__Direction__
From the post on EC2 Spot Instances below, extract verbatim the passage from "This post is" up to and including "Amazon DynamoDB, etc.".

__Quoted text__
·····

This post is contributed by Isaac Vallhonrat, Sr. EC2 Spot Specialist SA
Amazon EC2 Spot Instances allow customers to save up to 90% compared to On-Demand pricing by leveraging spare EC2 capacity. Spot Instances are a perfect fit for fault tolerant workloads that are flexible to run on multiple instance types such as batch jobs, code builds, load tests, containerized workloads, web applications, big data clusters, and High Performance Computing clusters. In this blog post, I walk you through how-to and best practices to run web applications on Spot Instances, so you can benefit from the scale and savings that they provide.
As Spot Instances are interruptible, your web application should be stateless, fault tolerant, loosely coupled, and rely on external data stores for persistent data, like Amazon ElastiCache, Amazon RDS, Amazon DynamoDB, etc.
Spot Instances recap
While Spot Instances have been around since 2009, recent updates and service integrations have made them easier than ever to integrate with your workloads. Before I get into the details of how to use them to host a web application, here is a brief recap of how Spot Instances work:
First, Spot Instances are a purchasing option within EC2. There is no difference in hardware when compared to On-Demand or Reserved Instances. The only difference is that these instances can be reclaimed with a two-minute notice if EC2 needs the capacity back.

·····

__Entries provided__
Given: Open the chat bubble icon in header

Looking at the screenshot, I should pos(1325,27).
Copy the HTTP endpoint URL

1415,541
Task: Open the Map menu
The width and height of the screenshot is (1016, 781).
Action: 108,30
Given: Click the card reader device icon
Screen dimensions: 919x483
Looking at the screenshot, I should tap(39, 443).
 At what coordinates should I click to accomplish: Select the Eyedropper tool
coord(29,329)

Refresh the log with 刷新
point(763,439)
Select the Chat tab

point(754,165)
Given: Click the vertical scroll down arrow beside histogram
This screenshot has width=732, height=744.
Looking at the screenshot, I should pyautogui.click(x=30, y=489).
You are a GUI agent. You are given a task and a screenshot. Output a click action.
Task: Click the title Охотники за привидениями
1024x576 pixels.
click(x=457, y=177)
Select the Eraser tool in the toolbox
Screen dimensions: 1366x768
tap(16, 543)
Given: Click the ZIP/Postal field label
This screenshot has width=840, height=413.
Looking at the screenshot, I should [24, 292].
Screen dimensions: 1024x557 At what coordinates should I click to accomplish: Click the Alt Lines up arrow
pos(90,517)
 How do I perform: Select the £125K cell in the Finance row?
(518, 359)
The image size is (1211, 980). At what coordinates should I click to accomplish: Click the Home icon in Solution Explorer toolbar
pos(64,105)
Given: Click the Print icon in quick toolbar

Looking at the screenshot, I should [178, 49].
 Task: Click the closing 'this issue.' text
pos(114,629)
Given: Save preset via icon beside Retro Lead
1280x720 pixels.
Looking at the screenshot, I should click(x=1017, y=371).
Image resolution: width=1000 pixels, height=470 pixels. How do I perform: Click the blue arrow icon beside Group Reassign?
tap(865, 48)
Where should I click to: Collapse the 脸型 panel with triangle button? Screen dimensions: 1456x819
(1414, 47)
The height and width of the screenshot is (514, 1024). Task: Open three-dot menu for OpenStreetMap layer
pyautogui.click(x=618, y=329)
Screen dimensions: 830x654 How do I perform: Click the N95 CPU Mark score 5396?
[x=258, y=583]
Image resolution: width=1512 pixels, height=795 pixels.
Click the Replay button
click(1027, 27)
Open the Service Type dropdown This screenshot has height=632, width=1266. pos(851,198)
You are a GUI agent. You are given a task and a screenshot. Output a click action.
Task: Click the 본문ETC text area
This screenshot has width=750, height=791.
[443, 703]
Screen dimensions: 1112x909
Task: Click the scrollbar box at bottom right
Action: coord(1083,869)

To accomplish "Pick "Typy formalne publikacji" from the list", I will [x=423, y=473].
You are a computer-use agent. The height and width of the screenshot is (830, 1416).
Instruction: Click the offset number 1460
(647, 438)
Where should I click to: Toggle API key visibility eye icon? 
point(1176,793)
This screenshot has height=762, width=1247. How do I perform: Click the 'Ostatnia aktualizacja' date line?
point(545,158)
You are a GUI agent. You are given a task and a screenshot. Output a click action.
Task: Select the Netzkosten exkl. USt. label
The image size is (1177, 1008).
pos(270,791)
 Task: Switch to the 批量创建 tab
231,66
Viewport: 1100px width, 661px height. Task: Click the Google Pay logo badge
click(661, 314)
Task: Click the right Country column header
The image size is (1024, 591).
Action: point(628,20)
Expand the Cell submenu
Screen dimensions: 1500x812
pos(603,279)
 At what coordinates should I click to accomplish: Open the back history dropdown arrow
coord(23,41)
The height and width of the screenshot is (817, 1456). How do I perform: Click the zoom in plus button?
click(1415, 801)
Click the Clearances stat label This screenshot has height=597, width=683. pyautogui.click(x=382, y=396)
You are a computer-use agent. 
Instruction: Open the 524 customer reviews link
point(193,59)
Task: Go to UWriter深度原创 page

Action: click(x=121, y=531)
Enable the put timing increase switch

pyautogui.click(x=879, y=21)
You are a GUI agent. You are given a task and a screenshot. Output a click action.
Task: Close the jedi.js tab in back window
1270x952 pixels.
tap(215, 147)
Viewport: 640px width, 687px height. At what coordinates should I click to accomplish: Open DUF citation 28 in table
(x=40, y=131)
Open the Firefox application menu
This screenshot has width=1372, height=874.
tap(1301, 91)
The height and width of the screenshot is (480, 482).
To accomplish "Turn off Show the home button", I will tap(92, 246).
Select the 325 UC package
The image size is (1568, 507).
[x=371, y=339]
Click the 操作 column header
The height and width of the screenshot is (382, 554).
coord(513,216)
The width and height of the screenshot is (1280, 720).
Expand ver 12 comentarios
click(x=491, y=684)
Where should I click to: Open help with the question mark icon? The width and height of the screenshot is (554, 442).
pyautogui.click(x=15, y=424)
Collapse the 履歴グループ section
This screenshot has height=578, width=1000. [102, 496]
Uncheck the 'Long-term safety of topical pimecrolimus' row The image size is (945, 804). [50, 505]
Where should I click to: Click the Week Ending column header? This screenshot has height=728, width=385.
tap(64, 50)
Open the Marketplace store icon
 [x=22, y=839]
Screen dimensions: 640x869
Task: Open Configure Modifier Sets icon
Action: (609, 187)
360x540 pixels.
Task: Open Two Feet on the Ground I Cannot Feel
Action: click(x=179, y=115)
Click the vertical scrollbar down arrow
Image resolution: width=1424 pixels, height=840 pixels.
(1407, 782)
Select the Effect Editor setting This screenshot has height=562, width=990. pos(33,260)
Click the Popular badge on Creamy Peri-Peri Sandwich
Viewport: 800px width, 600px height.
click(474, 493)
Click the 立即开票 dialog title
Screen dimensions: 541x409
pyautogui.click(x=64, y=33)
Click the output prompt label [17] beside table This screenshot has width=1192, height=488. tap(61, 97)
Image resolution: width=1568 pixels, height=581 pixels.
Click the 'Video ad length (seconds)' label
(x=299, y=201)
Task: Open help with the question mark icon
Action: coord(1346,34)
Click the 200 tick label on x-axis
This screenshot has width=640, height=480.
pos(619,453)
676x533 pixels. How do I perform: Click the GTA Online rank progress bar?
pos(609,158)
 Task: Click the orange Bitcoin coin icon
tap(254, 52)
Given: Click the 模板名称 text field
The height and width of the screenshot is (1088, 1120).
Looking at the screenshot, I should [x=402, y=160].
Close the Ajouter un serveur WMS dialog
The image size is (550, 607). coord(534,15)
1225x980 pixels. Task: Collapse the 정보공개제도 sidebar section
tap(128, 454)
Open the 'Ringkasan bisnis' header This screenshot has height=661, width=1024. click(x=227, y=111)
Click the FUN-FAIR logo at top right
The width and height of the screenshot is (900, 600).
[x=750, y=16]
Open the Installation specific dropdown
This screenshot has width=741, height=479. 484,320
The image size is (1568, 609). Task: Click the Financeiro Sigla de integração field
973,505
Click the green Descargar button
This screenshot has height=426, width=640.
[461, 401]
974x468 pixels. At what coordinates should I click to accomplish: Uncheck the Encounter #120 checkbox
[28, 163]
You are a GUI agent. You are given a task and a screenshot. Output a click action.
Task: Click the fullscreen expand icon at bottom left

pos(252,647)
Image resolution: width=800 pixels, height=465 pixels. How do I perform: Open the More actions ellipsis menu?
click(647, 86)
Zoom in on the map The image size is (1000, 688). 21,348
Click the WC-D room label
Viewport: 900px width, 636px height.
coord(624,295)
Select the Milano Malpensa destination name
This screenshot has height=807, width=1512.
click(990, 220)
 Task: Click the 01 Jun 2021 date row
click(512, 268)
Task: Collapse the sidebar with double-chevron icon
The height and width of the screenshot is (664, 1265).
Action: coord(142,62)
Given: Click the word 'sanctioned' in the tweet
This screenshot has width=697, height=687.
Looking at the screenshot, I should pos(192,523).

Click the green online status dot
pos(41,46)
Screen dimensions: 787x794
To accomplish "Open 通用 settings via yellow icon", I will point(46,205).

·····

__Output for this exercise__
This post is contributed by Isaac Vallhonrat, Sr. EC2 Spot Specialist SA
Amazon EC2 Spot Instances allow customers to save up to 90% compared to On-Demand pricing by leveraging spare EC2 capacity. Spot Instances are a perfect fit for fault tolerant workloads that are flexible to run on multiple instance types such as batch jobs, code builds, load tests, containerized workloads, web applications, big data clusters, and High Performance Computing clusters. In this blog post, I walk you through how-to and best practices to run web applications on Spot Instances, so you can benefit from the scale and savings that they provide.
As Spot Instances are interruptible, your web application should be stateless, fault tolerant, loosely coupled, and rely on external data stores for persistent data, like Amazon ElastiCache, Amazon RDS, Amazon DynamoDB, etc.